Приведенный выше афоризм «Дао-Дэ цзина» можно понять и так: мудрый делает туманное «народное сердце», внутренне определенным, проясненным сердцем. Чистая, не оставляющая следов и потому никого не задевающая работа: открыть в сердце… сердце! Как сказано в гл. 27 «Дао-Дэ цзина», мудрый передает (ибо не может ею обладать) ускользающую «глубину просветления», но делает это лишь в общении с другими. Он – учитель для непросветленных, ибо учтиво предоставляет им пространство духовного роста, а простые люди являются его «богатством», ведь они удостоверяют его мудрость. Но передача Пути свершается в тайне и не оставляет памятных знаков. Беспокоиться об этом событии, единственно реальном, но абсолютно неприметном – верх суетности. В таком смысле, кстати, понятие этоса чаще всего и употребляется в современной литературе, где оно обозначает некое прикровенное, неформализованное знание, поддерживающее единство того или иного сообщества.

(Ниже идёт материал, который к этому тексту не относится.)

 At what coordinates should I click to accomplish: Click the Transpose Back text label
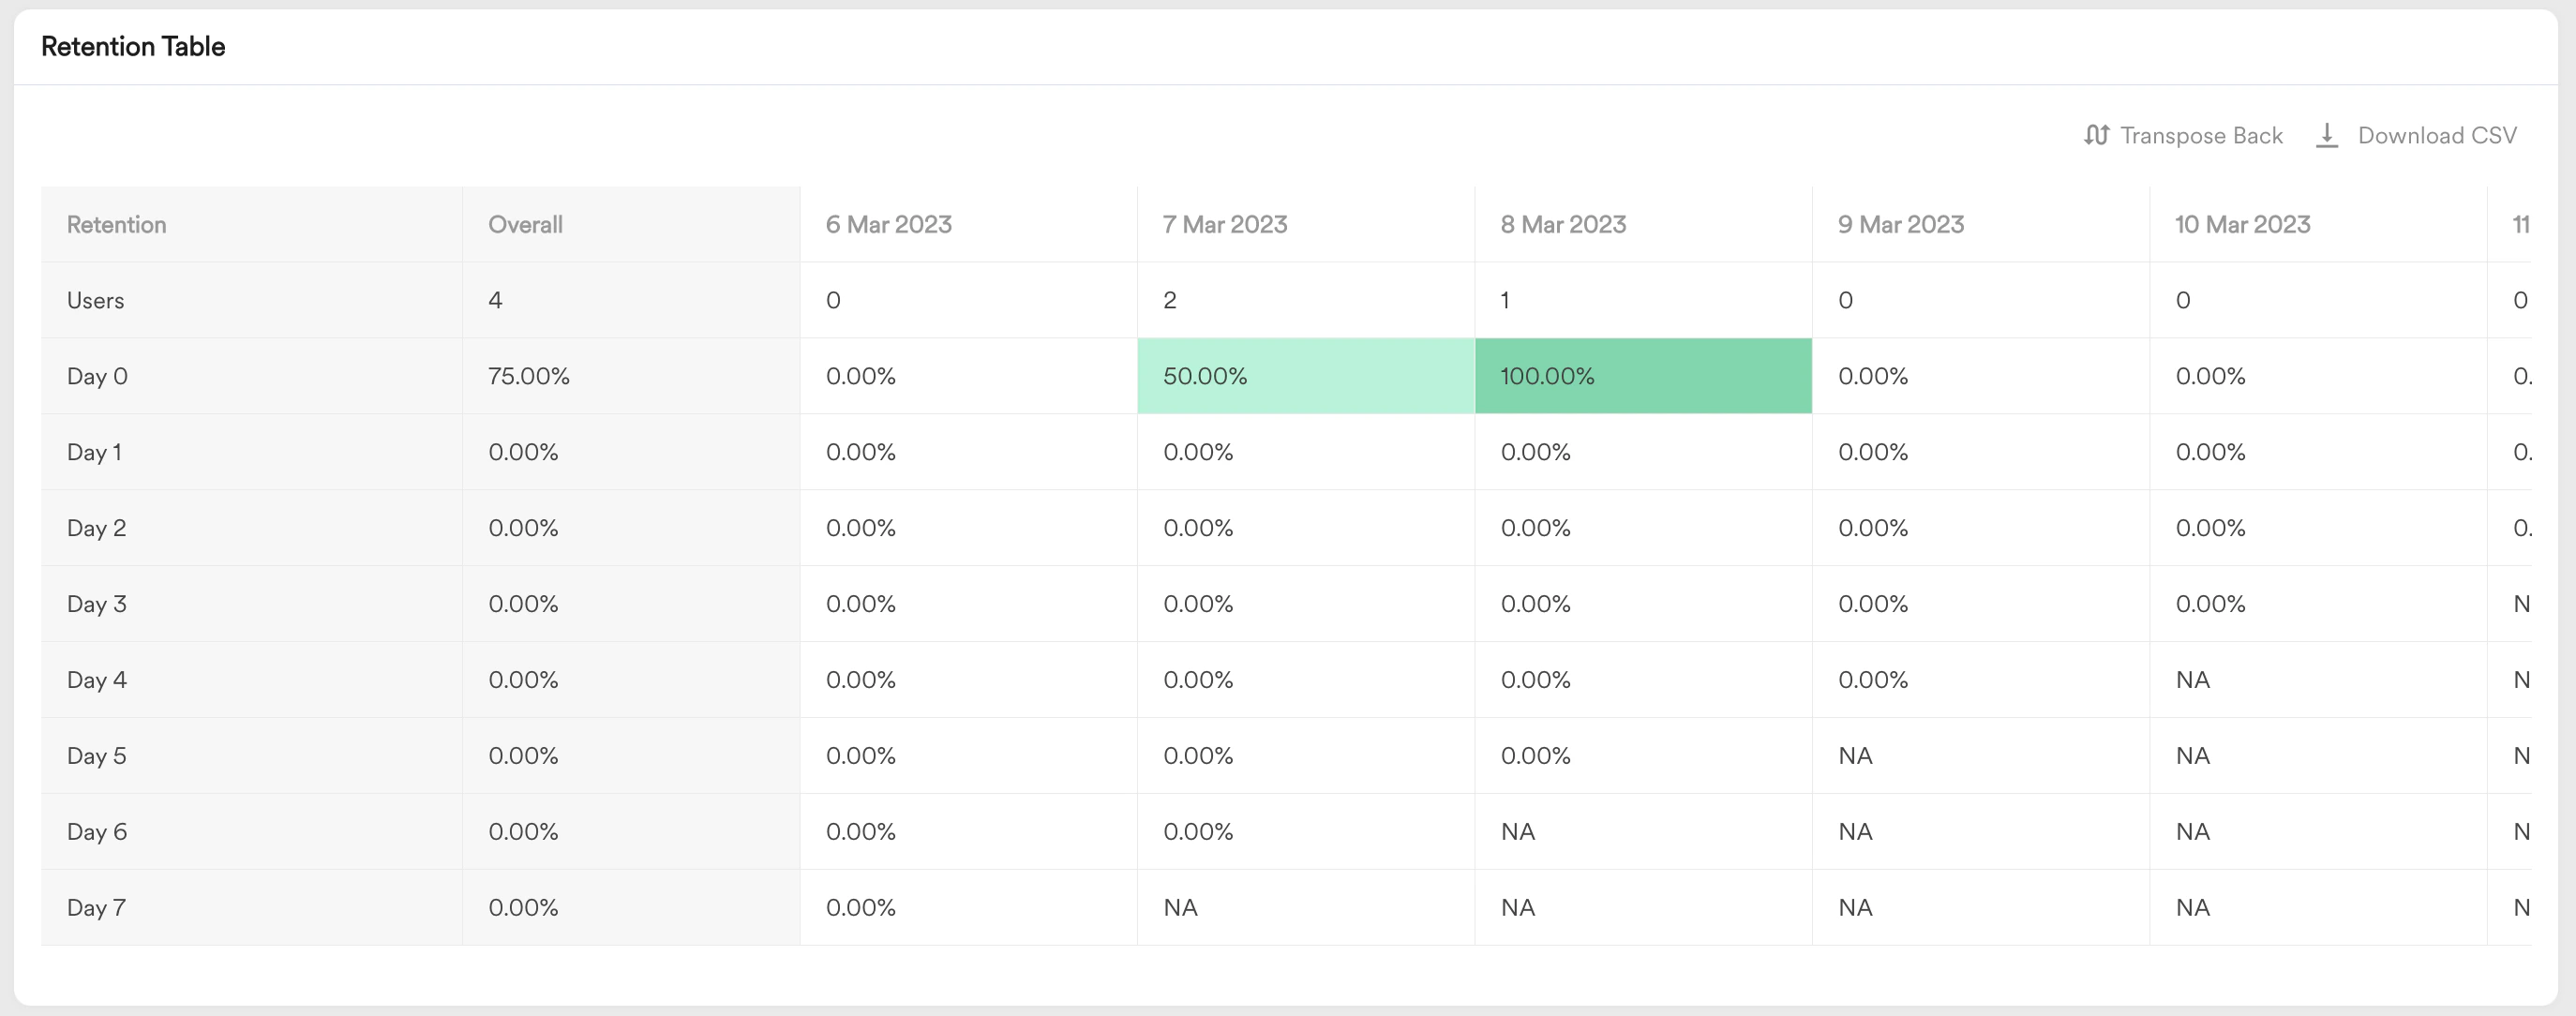pos(2201,135)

Сокровенность этоса не случайна, но составляет самое его существо, ведь понятие этоса, как можно теперь видеть, взрывает само себя. Внутренний разрыв, опыт предела существования, открытость инобытию составляют его существеннейшее свойство. Этос – знак «самопревосхождения ума», метаморфозы сознания, В этом «месте обитания» нет ничего от домашнего уюта, комфорта нарциссистской замкнутости., что, вообще говоря, не должно быть для нас неожиданностью. Со времени пришествия Христа известно, что звери имеют норы, птицы – гнезда, а «сыну человеческому негде преклонить голову». Мудрость же древних даосов выражена в афоризме: «в себе не имей, где пребывать». Даже суждение Гераклита о том, что судьба человеку – его характер, по замечанию Дж.Агамбена, можно понимать иначе: этос разделяет человека, отрывает его от себя, так что к нему можно только придти в конце долгого духовного пути(2).

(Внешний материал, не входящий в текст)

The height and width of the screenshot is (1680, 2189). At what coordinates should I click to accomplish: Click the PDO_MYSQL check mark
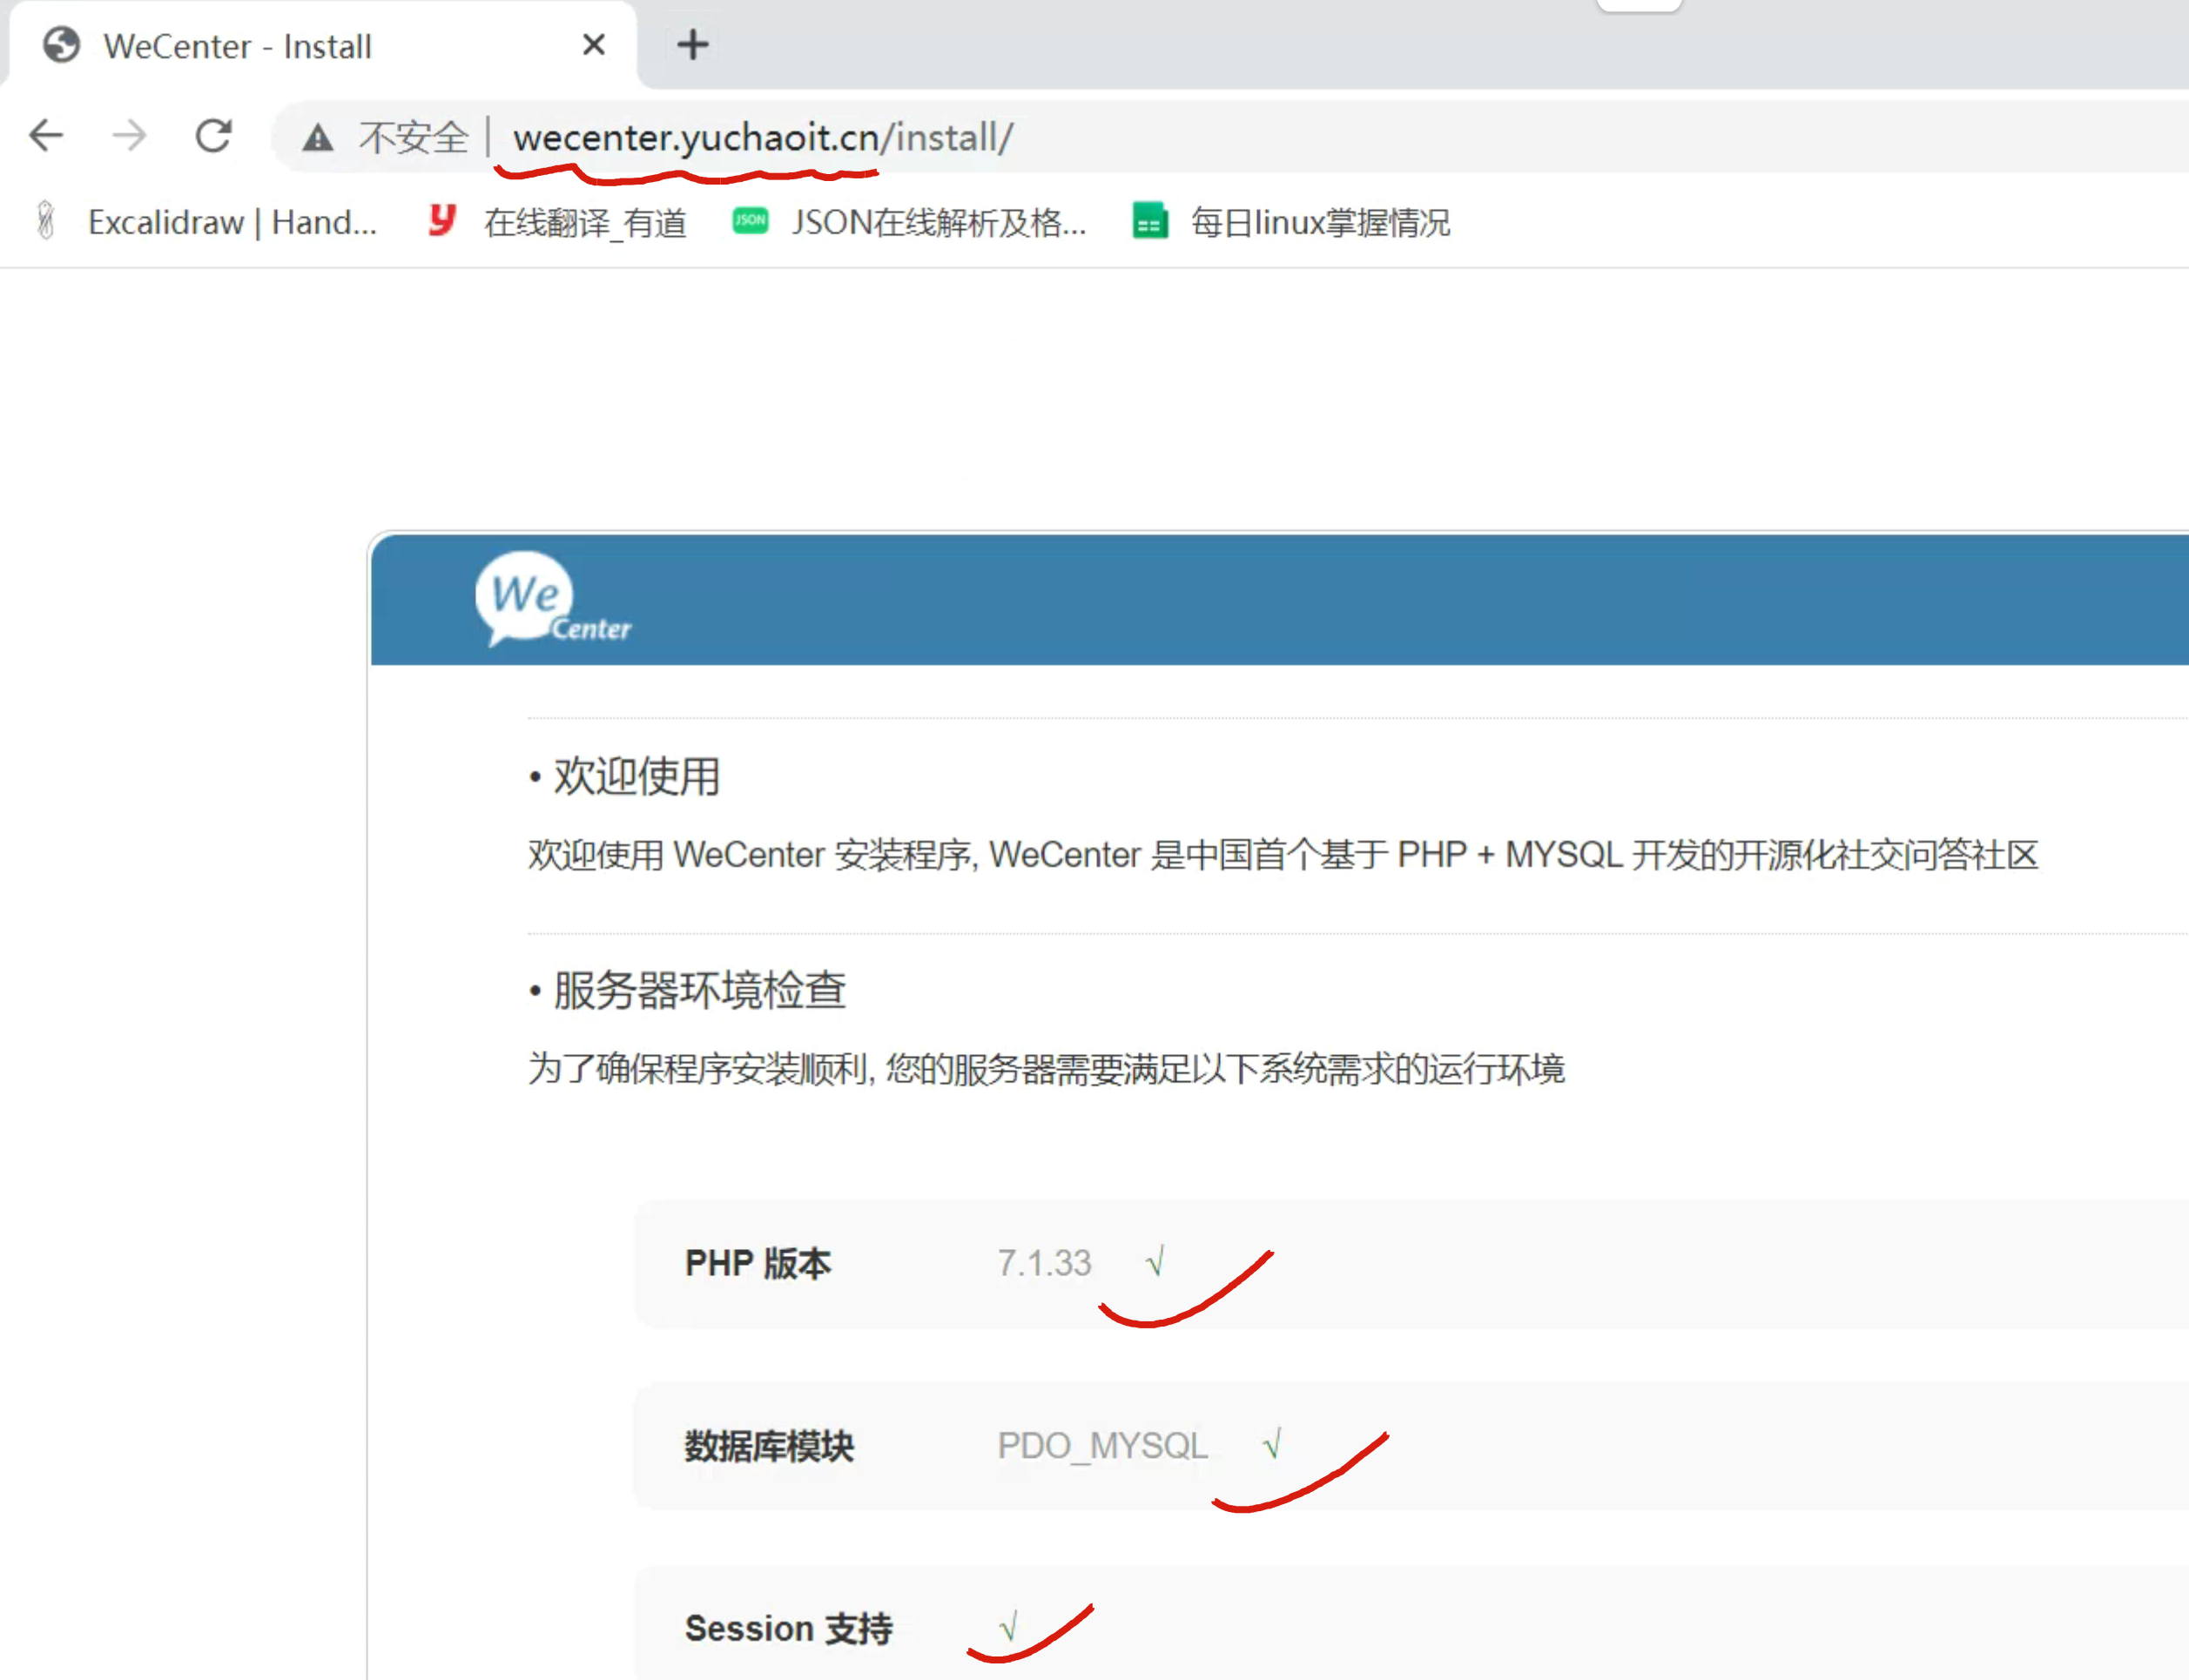coord(1272,1444)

Кажется, этос обнажает единство человеческой природы более глубокое, чем то, которое доступно разуму (что и подсказывает неожиданное сближение Хайдеггера и китайского фольклора). Ничего удивительного, ведь речь идет о первозданной, совершенно безыскусной диалектике места, которое одновременно все вмещает в себя и всему себя отдает, превыше всего делает возможным совместность всех вещей, пребывание всего в-месте другого и вместе с другим в повсеместном и всевместительном «месте мира». Мир этоса как зыбкой, но вечносущей повседневности не имеет метафизического основания. Он просто складывается в себя и из себя.
Текучая, самоотрицательная природа этоса есть, пожалуй, наиболее общая посылка философского размышления, и реакция на нее рефлексивного сознания в различных культурах может многое сообщить об их свойствах и особенностях. Показательна в этом отношении позиция основоположника феноменологии Гуссерля. Последний отмечает присутствие в жизненном опыте «допредикативного сознания», которое предшествует всякому суждению. В нем все дано в «простой определенности». Этому сознанию, указывает далее Гуссерль, соответствует мир как «всеобщее основание веры». Оно же вводит в опыт измерение «пассивности» и «изначального аффекта». Гуссерль приписывает этому миру «прото-мнения» (Urdoxa) свойства единства и тотальности. Благодаря «единству пассивного мнения» (Einheit passiver Doxa) допредикативный опыт уже представляет собой целостную форму мира. «Любая практика предполагает это всеобщее основание веры в мире, – заключает Гуссерль. – И не только практика жизни, но и теоретический праксис познания. Бытие мира в его тотальности не является результатом активности суждения, но само формирует посылки всех суждений… Мир как целое всегда уже задан в его пассивной определенности» .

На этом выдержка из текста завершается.